QIS Parents Network Executive Officer Amanda Watt, who gave evidence into the inquiry, said it was reassuring to see 14 recommendations outlined in the report.
Ms Watt thanked the Senate Committee for their recognition of the toll school refusal has on family life and their raft of practical findings.
“Many parent and family organisations, including ours, gave evidence to the inquiry this year about the devastating impact school refusal has on parents and carers’ wellbeing and working life,’’ Ms Watt said.
“School refusal or ‘school can’t’ is a live issue in the Queensland independent school sector, as it is in all education sectors, and is an area of growing concern for parents and educators.
“Anecdotally, it is occurring in large schools and small schools and impacting families across all socio-economic groups.”
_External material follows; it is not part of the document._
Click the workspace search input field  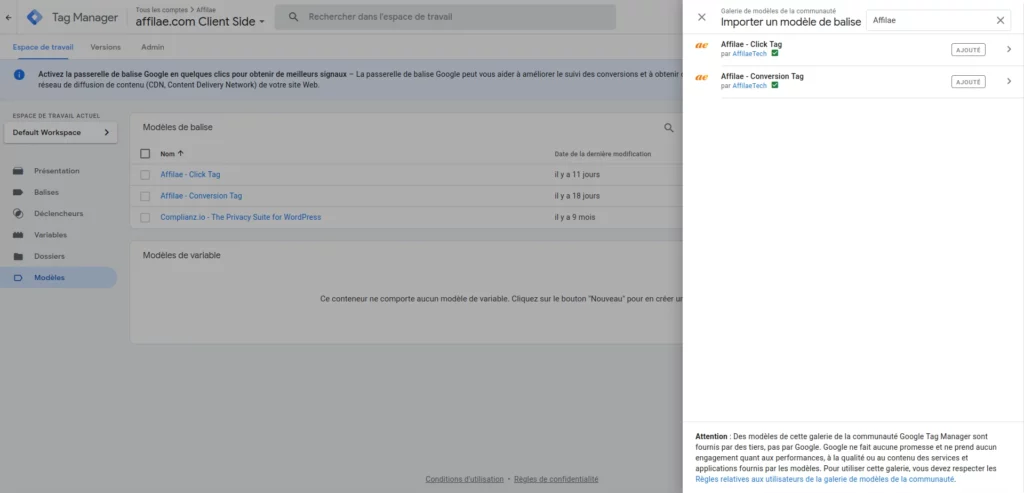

Ms Watt said it was reassuring to see measures including earlier intervention for students at risk of school refusal and an increase to the number of subsidised mental health care visits for students experiencing school refusal being recommended.
Significantly, the report also called for effective family engagement practices in schools, including the provision of specialist family engagement support staff.
“Most parents are doing their very best to support their child and navigate very complex situations, without adequate mental health support or resources for them or their child,” Ms Watt said.
“While there is an increasing number of articles and resources online for parents on strategies to deal with school refusal, many parents speak of feeling overwhelmed and unsupported and unsure of where to go for help. For many it is a day-by-day situation they are trying their very best to manage.
“To see this report suggest education authorities and the non-government school sector work together to develop and promote resources about school refusal for families and teachers is very much welcome.
“We hope this report and its’ recommendations lead to real change for the families and students who are struggling with school refusal or ‘school can’t’.’’
The Senate Standing Committee on Education and Employment made 14 recommendations in their final report, including a request that the nation’s Education Minister’s create an evidence-based national action plan on school refusal within 12 months.